• [REQUIRED WORK]:
The answer must be one number: how many lines in the data below include the string "Given".

• [DATA FOR THE TASK]:

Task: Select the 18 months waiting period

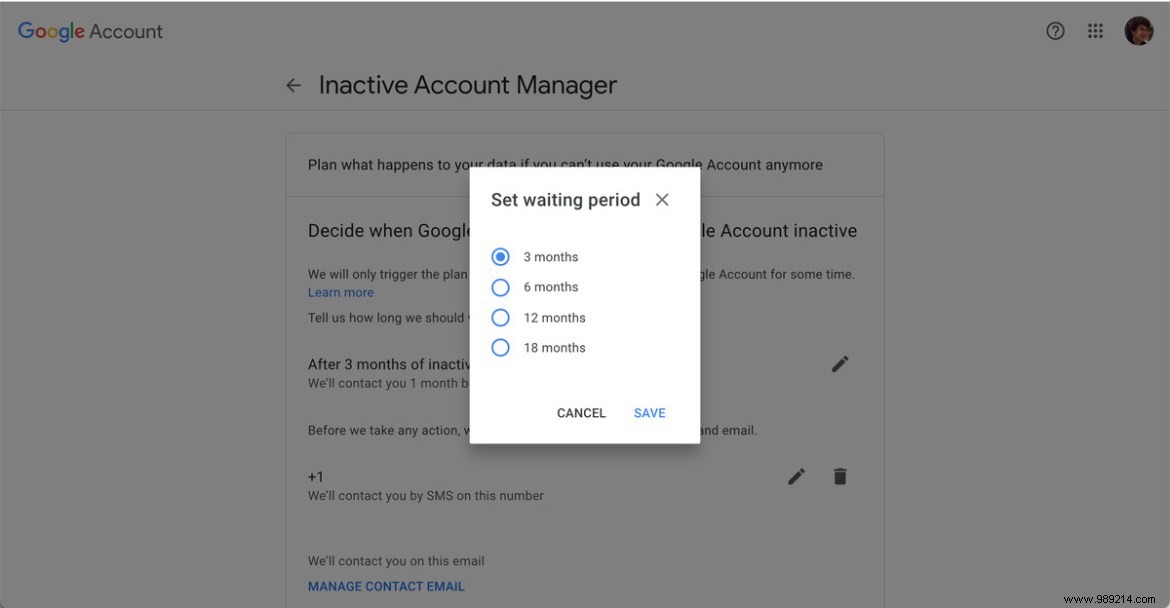Action: click(500, 347)
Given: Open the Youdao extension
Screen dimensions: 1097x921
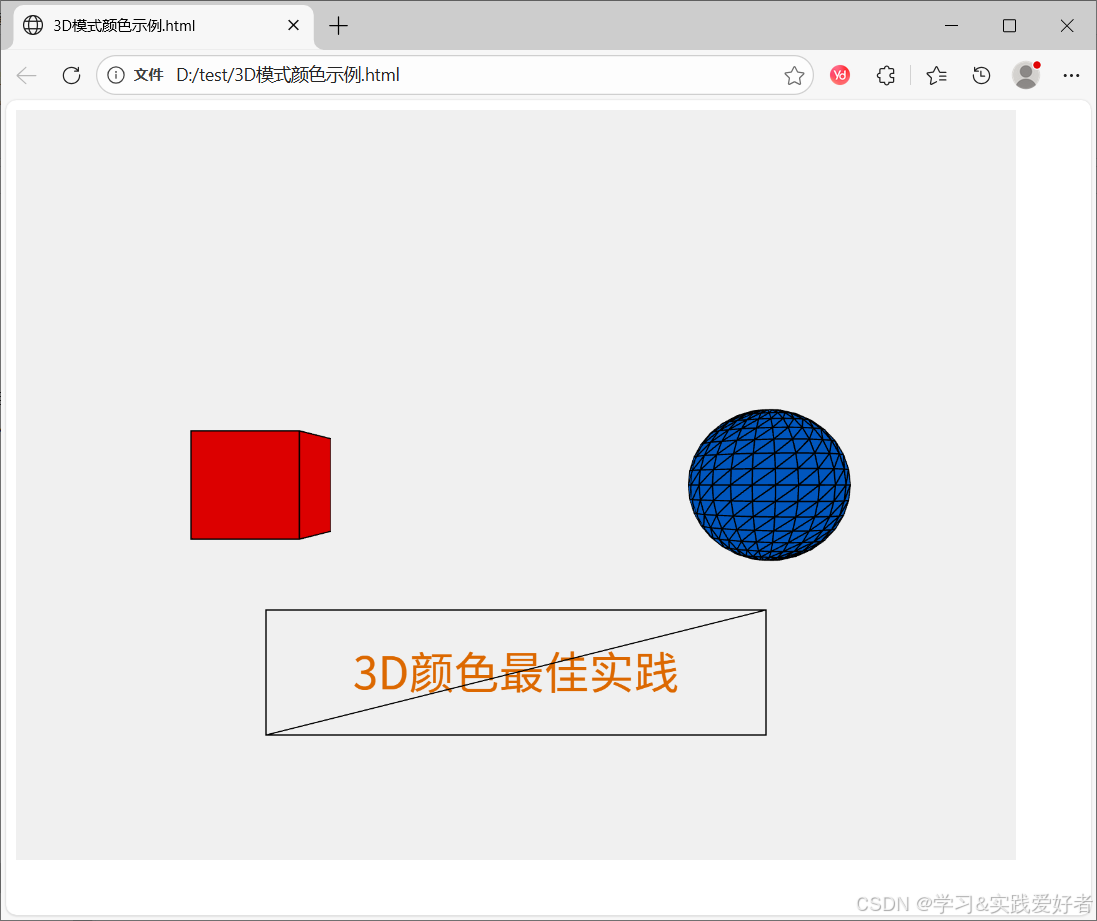Looking at the screenshot, I should tap(840, 75).
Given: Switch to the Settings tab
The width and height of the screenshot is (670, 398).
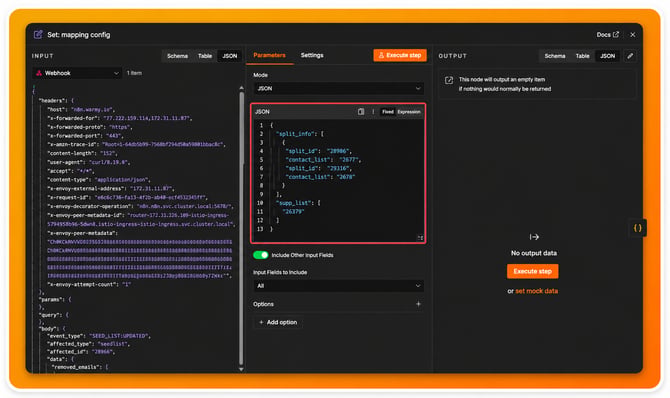Looking at the screenshot, I should click(x=312, y=56).
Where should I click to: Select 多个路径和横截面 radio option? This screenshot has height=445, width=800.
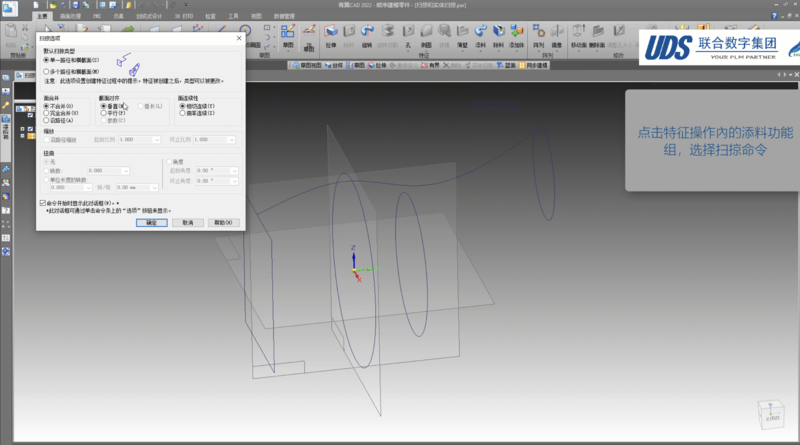point(46,72)
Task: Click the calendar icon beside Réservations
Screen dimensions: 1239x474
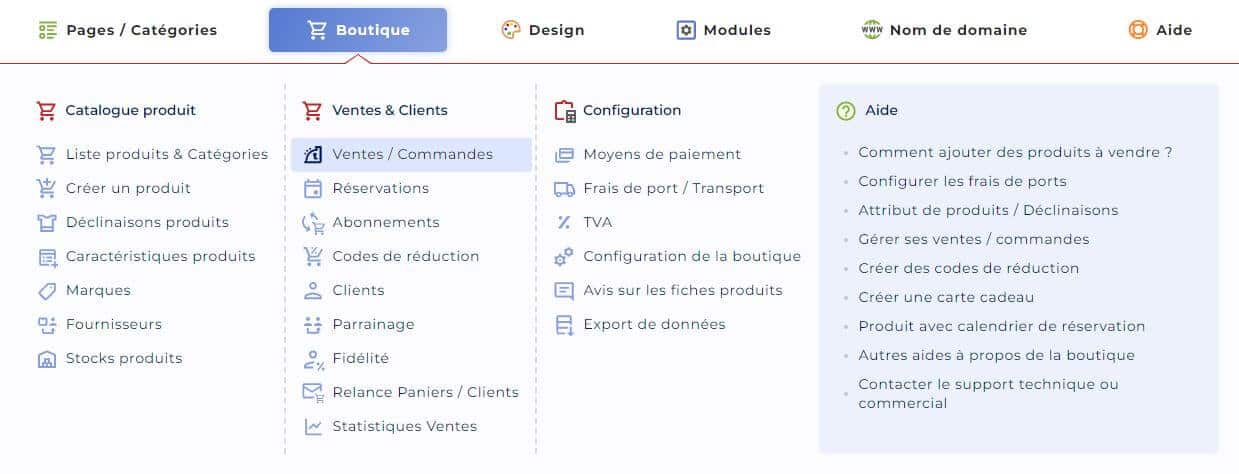Action: point(313,188)
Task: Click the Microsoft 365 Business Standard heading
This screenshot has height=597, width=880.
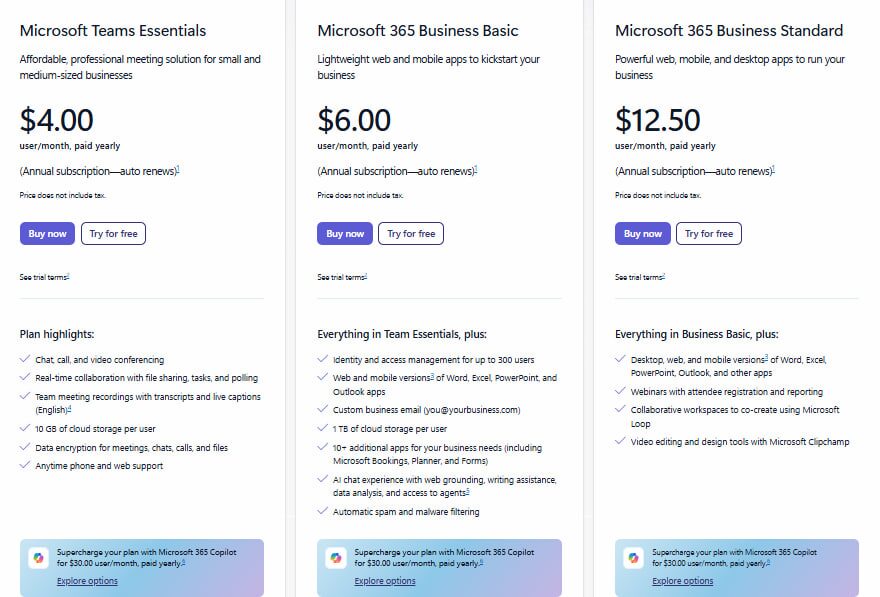Action: point(729,31)
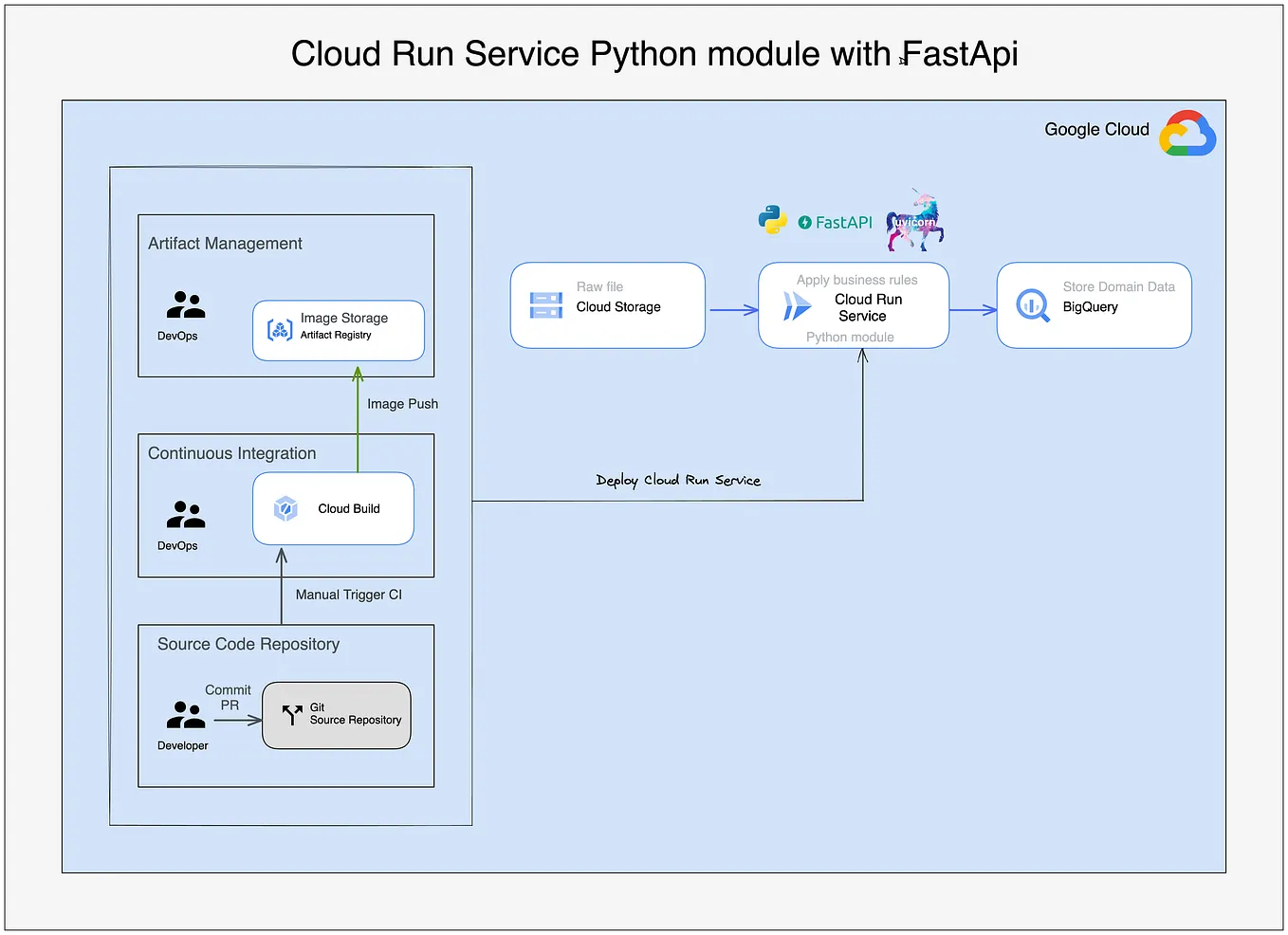Click the Cloud Run service icon
Screen dimensions: 1288x935
(x=795, y=305)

• [THE ANSWER]:
2